§ Short exercise:
Can you reproduce, word for word, the stretch of lines from the one containing "1193x821 pixels." through the one containing "pos(71,179)", including both of those lines?

§ Available data:
┄┄┄┄┄┄

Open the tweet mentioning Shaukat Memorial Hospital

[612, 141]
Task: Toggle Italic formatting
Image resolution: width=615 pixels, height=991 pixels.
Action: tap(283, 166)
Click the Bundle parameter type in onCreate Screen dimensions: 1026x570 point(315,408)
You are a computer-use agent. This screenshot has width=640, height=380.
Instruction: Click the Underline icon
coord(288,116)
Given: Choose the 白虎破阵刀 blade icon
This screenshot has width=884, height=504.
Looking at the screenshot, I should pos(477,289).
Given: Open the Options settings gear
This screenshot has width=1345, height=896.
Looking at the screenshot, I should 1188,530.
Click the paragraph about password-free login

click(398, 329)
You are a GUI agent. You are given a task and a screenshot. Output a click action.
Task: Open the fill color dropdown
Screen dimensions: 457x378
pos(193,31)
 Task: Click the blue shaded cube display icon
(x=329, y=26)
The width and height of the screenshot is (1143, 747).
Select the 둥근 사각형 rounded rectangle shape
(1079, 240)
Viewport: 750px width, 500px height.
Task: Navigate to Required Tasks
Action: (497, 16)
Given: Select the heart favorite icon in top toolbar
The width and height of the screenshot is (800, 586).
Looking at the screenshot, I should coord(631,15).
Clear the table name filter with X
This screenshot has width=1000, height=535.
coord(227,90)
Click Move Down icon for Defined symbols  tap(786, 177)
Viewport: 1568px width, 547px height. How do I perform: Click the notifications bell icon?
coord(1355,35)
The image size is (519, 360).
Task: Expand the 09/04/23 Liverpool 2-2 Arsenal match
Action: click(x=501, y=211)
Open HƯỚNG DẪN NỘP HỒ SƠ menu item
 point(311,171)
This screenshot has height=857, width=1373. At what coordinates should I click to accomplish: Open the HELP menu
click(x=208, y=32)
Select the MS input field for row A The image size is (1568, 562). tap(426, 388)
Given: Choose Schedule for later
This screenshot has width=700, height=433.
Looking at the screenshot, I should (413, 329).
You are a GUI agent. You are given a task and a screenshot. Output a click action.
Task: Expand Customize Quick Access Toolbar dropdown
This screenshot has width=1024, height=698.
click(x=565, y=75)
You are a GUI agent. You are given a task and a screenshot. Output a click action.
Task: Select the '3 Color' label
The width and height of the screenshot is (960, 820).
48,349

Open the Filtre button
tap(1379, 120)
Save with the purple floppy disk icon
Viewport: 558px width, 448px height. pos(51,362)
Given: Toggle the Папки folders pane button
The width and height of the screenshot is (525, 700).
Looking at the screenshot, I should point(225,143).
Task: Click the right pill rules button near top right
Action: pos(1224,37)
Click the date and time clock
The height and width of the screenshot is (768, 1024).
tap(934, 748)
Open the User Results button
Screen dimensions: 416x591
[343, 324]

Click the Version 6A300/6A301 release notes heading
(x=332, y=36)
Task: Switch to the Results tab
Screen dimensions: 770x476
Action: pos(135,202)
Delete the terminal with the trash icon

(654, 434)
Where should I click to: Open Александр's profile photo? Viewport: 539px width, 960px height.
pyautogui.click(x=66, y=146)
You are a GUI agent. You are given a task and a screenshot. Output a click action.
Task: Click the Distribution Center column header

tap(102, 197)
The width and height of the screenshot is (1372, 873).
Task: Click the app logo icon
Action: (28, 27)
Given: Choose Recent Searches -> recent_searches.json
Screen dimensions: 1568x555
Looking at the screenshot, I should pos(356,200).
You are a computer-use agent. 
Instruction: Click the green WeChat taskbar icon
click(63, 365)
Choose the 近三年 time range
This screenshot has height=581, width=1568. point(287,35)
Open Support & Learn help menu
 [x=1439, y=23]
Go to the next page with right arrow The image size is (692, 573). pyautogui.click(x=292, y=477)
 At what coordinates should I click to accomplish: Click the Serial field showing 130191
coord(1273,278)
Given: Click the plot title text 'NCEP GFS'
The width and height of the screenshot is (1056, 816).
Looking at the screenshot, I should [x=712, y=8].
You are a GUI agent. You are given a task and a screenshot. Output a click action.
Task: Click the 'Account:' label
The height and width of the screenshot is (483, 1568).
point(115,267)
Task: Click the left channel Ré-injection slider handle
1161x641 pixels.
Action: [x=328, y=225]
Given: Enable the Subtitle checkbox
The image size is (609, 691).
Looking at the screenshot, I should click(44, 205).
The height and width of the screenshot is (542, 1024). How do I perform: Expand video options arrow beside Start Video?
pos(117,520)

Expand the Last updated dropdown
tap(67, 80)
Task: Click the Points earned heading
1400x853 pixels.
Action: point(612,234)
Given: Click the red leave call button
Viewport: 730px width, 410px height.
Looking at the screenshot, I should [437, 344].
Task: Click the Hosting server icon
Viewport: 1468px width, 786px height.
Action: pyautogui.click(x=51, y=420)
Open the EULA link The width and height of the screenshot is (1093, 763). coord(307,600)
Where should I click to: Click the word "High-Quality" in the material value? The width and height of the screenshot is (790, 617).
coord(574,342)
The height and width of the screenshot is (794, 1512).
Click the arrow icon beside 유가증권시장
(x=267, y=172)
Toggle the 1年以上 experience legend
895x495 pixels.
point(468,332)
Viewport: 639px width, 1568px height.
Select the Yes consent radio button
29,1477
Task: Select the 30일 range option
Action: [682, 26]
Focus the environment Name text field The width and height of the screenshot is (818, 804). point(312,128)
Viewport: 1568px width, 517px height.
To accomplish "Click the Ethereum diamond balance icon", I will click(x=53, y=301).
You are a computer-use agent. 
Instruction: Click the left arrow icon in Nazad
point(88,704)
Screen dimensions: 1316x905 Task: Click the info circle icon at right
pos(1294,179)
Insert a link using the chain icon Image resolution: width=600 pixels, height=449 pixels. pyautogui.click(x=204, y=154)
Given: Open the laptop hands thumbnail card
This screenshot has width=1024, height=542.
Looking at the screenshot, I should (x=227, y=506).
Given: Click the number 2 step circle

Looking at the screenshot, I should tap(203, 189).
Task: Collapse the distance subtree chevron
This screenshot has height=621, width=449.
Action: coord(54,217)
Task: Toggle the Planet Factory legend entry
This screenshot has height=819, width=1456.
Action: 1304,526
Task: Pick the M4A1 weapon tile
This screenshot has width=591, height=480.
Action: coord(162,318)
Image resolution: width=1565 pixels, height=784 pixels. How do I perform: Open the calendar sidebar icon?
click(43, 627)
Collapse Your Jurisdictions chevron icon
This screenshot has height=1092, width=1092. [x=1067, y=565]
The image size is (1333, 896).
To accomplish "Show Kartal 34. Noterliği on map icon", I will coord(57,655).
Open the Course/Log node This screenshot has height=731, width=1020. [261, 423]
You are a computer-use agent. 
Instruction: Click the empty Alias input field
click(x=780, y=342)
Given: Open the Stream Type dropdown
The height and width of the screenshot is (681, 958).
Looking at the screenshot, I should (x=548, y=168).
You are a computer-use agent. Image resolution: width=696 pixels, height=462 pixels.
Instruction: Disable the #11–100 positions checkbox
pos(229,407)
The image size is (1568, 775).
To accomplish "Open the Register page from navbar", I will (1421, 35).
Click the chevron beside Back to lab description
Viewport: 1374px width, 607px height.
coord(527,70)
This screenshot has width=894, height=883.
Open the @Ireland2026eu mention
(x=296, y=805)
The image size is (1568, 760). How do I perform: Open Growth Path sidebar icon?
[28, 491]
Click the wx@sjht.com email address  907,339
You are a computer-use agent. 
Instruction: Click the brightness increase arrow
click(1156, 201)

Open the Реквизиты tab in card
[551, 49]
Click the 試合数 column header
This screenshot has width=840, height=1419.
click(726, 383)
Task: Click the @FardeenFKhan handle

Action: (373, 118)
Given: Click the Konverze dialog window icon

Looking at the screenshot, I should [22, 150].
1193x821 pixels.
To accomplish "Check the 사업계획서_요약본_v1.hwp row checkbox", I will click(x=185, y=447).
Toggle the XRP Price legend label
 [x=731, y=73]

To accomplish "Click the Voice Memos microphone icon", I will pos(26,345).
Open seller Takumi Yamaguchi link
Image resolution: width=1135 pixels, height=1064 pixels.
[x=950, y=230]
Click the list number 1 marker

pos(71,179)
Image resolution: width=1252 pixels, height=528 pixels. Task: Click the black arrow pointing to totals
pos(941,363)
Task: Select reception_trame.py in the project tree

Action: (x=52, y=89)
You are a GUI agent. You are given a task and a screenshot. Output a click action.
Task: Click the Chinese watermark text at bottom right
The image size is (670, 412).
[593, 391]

┄┄┄┄┄┄

§ Solution to this problem:
1193x821 pixels.
To accomplish "Check the 사업계획서_요약본_v1.hwp row checkbox", I will click(x=185, y=447).
Toggle the XRP Price legend label
 [x=731, y=73]

To accomplish "Click the Voice Memos microphone icon", I will pos(26,345).
Open seller Takumi Yamaguchi link
Image resolution: width=1135 pixels, height=1064 pixels.
[x=950, y=230]
Click the list number 1 marker

pos(71,179)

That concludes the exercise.